Make sense, would you mind me to take this job? I will start with the 
conversion function in monitor.

在 2014-8-9,0:08,"Sage Weil" <[email protected]> 写道:

> On Fri, 8 Aug 2014, Chen, Xiaoxi wrote:
>> For my side, I have seen some guys(actually more than 80% of the user I have 
>> seen in university/company)   do as the following way:
>> 
>> 0.What they want to do is : create a pool that located in a specified rack.
>> 
>> 1.Create a rule with "ceph osd crush rule create-simple myrule1 rack2 host 
>> firstn
>> 2.Create a pool named mypool1
>> 3.Set the ruleset of the pool, but they aren't that clear about the 
>> difference in concepts of rule and ruleset... Here they just need an ID, so 
>> they use "ceph osd crush rule ls" to list all the rules(they may imaging 
>> rule=ruleset), and then start to count, 0, 1,2, 3, aha, the ID for myrule1 
>> is 3.  So they simply type in "ceph osd pool set mypool1 crush_ruleset 3....
>> 
>> In most case, this works, but actually this is not the right way to do.....
> 
> Yeah, this is exactly the sort of flow we should fix.
> 
> How about this:
> 
> Starting with Giant (or whatever), we enforce that ruleset == rule id.  
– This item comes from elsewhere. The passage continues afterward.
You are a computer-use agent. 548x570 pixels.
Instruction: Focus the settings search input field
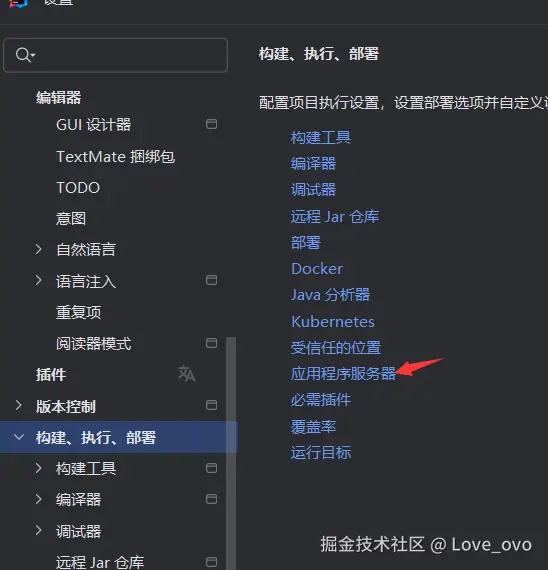(x=116, y=55)

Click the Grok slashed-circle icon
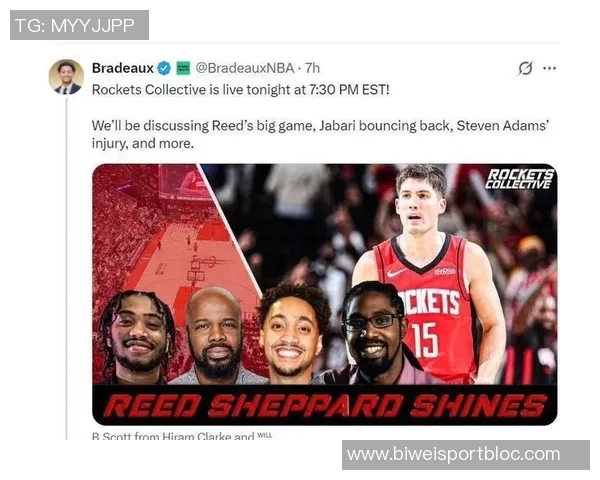(x=525, y=69)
> That is, the ruleset must be unique.  We have a conversion function in the 
> monitor that will take an existing OSDMap (w/ embedded CRUSH map) and make 
> any changes needed to make this true by giving a new ruleset to any 
> rules that share, and adjusting the pools accordingly.  Moving forward, 
> the mon will refuse to accept an injected CRUSH map that doesn't satisfy 
> this constraint, and the new crushtool will refuse to compile one.
> 
> We set a flag on the OSDMap indicating that this invariant (one rule per 
> ruleset and rule id == ruleset id) is now true.  If this flag is set, the 
> mapping code can skip the old rule resolution (which searches all rules 
> for a rule with the right ruleset and size) and look up the rule directly.
> 
> We also adjust crushtool decompile to say
> 
> rule replicated_ruleset {
>    id 0        # do not change unnecessarily
>    type replicated
> 
> instead of
> 
> rule replicated_ruleset {
>    ruleset 0
>    type replicated
> 
> We can continue to recognize "ruleset" instead of "id" when compiling but 
> issue a warning.  We can also drop the min/max size values when 
> decompiling and ignore them when compiling (and always set them to large 
> numbers, like 0/255).
> 
> Then we adjust all of the mon commands to take rule ids (== ruleset ids) 
> or rule name.
> 
> What do you think?
> sage
> 
> 
>> 
>> -----Original Message-----
>> From: Loic Dachary [mailto:[email protected]] 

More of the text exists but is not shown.